Sociologist Philip Rieff rightly singled out the first division as one that has riven our nation for more than two generations. On one side of the divide are Americans who wish to sever our nation’s social order from the Judeo-Christian sacred order that has long shaped its institutions and citizens. On the other side are those who champion this transcendent order as necessary for the flourishing of our cultural institutions and thus also for the members of our society.
The second fundamental divide is between constrained and unconstrained visions of the world. The constrained, or “tragic,” vision of society promoted in the biblical and classical tradition holds that human beings are both fallen and finite. External constraints—moral norms, institutions, traditions, religions, and even nations—are necessary to constrain evil and foster human flourishing. Furthermore, the best way to correct injustices and promote human flourishing is by reforming existing institutions and traditions. The unconstrained or “utopian” vision of society, however, holds that we can have unlimited belief in society’s social scientists, bureaucrats, and intellectuals to cast off traditional norms and raze existing institutions on the way to building an ideal social order for the future.
These two divisions are connected. Those who believe social order is based on sacred order are more likely to subscribe to the constrained vision of society, recognizing that even our brightest social managers are finite and even our best moral exemplars are fallen. Conversely, those who wish to sever social order from sacred order are left seeking an immanent salvation for our society. They must rely upon flawed and finite humans to foster revolutions that would create an ideal social order.
Rieff was right that our nation awaits “a people” who can recover the frightening beauty of “thou shalt” and “thou shalt not.” Indeed, divine transcendence is both beautiful in its vision for human flourishing and frightening in its assertion of a divine law that undergirds that flourishing. Thomas Sowell has noted that the unconstrained vision for society, undergirded as it often is by a rejection of sacred order, has proven disastrous for society and culture (e.g. the French Revolution).
If We the People can recognize and respect the sacred order woven into creation’s design and into each human being, our democratic republic can flourish. We can avoid the unbridled optimism that results when people have too high a view of human capabilities, and the resulting cynicism when humans inevitably exhibit flaws. We can put our ultimate hopes in God rather than in human revolutions but, at the same time, can exert ourselves in upholding the moral law and reforming the injustices in the institutions we’ve been bequeathed.

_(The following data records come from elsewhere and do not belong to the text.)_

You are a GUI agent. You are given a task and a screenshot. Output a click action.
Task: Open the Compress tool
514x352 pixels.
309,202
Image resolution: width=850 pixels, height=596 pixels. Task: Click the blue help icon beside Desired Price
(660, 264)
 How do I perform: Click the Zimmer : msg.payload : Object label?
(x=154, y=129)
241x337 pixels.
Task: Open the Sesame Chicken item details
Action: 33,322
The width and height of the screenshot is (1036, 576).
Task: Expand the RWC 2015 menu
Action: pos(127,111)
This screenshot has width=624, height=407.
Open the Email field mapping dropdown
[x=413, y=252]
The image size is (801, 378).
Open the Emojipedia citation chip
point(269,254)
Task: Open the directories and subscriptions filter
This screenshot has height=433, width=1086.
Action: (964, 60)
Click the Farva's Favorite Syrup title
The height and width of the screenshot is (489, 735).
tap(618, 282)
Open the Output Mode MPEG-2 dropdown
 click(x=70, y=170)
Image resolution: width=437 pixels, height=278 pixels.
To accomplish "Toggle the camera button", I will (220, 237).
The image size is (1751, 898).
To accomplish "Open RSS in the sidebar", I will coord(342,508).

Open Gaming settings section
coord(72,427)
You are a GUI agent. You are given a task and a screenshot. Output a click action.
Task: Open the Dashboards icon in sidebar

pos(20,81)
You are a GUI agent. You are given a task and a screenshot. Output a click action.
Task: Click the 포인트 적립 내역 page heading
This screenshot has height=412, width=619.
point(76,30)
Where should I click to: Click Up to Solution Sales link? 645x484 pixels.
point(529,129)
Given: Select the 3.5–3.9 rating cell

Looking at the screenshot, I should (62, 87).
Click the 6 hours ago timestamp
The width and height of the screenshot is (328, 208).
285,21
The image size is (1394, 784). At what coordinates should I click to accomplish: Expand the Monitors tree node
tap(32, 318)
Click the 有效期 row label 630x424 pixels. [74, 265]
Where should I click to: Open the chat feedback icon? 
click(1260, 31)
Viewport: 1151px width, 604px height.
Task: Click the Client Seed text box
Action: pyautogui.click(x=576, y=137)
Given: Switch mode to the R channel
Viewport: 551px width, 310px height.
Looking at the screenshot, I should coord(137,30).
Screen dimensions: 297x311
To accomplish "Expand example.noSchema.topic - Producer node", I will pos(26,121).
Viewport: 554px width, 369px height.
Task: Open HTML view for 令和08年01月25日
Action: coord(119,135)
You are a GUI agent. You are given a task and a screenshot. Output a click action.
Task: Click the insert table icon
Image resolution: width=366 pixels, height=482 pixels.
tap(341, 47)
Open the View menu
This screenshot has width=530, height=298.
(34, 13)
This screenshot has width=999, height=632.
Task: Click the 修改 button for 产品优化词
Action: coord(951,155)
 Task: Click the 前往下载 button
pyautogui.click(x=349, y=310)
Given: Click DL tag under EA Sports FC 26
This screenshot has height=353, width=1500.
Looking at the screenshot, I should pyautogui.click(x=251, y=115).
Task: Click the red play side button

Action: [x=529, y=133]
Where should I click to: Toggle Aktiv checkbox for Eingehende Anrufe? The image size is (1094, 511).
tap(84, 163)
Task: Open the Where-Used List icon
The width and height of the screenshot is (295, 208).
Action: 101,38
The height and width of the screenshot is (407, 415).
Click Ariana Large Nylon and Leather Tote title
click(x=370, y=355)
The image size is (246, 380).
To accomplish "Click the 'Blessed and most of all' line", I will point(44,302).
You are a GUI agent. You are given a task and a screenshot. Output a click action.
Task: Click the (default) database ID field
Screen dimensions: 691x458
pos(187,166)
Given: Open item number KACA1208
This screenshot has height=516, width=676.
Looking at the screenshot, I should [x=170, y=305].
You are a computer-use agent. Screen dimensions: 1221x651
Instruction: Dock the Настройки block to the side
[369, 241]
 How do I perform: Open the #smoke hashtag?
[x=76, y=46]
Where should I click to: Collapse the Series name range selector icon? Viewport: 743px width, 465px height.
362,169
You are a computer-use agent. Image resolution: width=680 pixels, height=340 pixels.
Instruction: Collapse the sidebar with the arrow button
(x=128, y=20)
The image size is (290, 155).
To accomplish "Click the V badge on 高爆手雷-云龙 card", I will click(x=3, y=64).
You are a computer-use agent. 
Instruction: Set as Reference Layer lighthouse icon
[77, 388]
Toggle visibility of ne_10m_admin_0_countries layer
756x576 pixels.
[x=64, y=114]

Last Best Hope is an intelligent and helpful analysis of our nation’s various social fissures and narrative wars, but it should be read in light of our fundamental divisions over sacred order and the constrained vision of the world. Given that American citizens will one day meet God as Americans, let us be faithful and vigilant in our attempts to reconnect social order with sacred order, and to embark upon a constrained attempt to rectify the imperfections and injustices in the current order.
Bruce Riley Ashford is a fellow in public theology at the Kirby Laing Institute for Christian Ethics and author, most recently, of The Doctrine of Creation: A Constructive Kuyperian Approach.